- Work task
Every entry must be set down exactly in the answer; no pictures should appear.

··· Available records

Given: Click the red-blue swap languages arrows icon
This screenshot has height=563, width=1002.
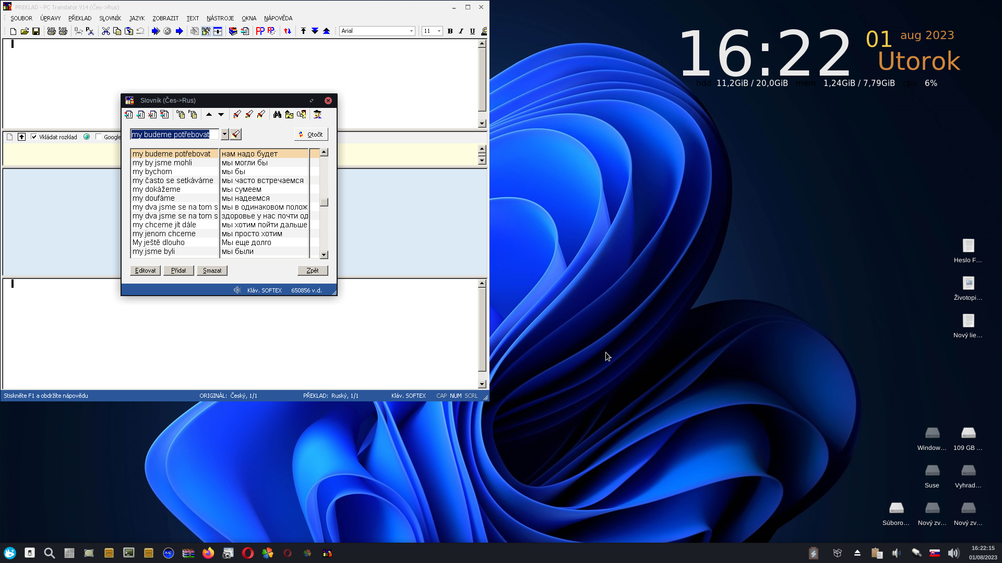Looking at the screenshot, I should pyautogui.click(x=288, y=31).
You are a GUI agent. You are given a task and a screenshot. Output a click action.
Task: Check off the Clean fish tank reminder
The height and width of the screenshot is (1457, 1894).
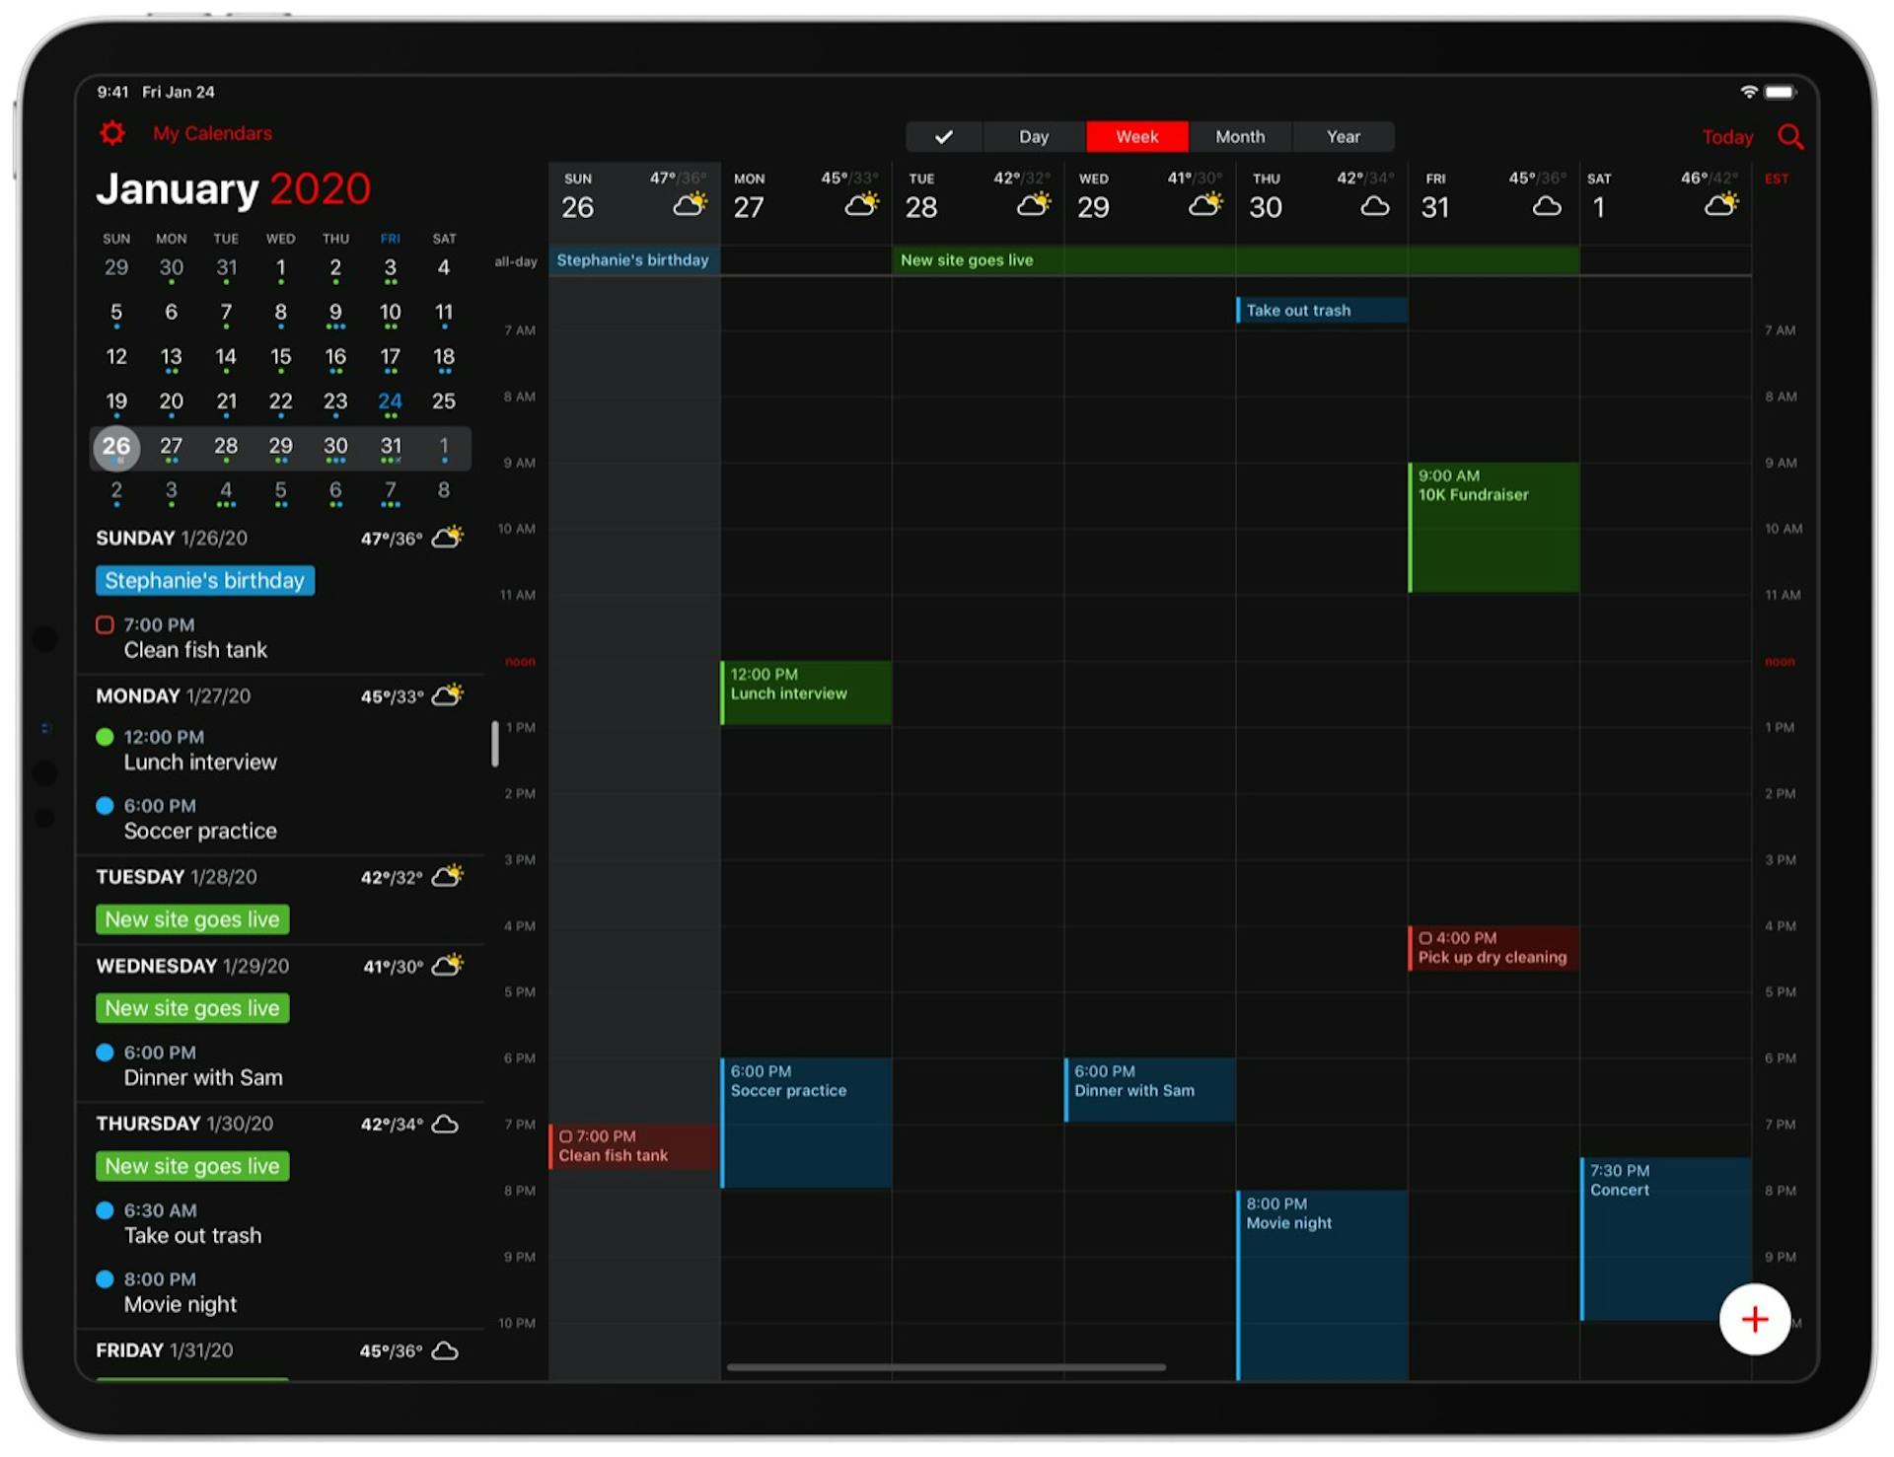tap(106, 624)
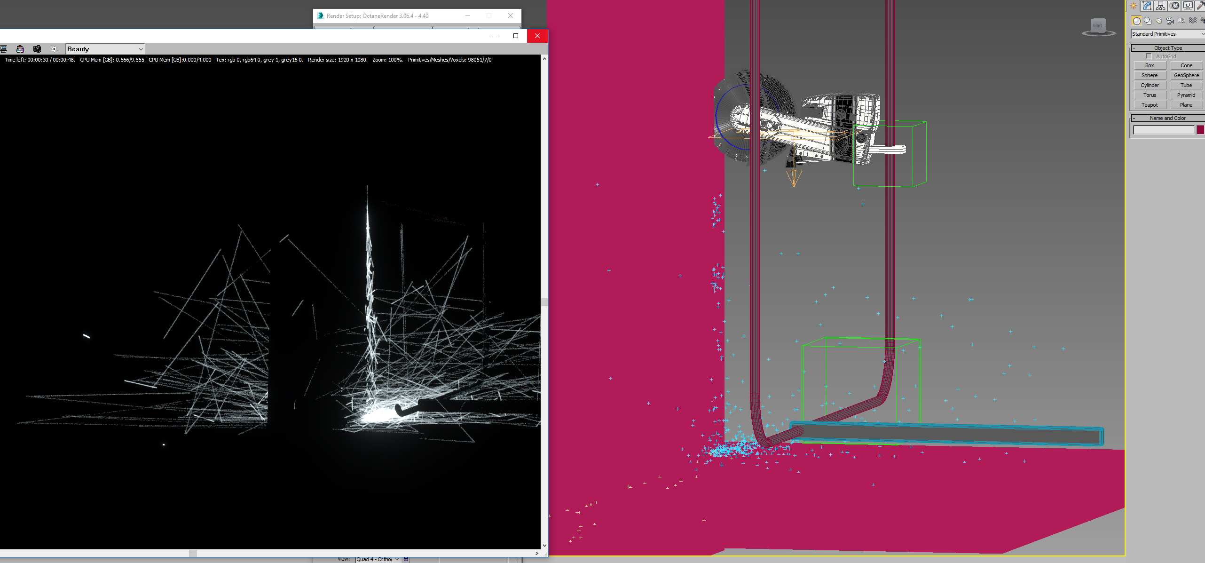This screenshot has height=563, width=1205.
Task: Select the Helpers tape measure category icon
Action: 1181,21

······

- Response below
Given: Click the red-blue swap languages arrows icon
This screenshot has height=563, width=1002.
Looking at the screenshot, I should pyautogui.click(x=288, y=31).
You are a GUI agent. You are given a task and a screenshot. Output a click action.
Task: Check off the Clean fish tank reminder
The height and width of the screenshot is (1457, 1894).
tap(106, 624)
This screenshot has height=563, width=1205.
Task: Select the Helpers tape measure category icon
Action: 1181,21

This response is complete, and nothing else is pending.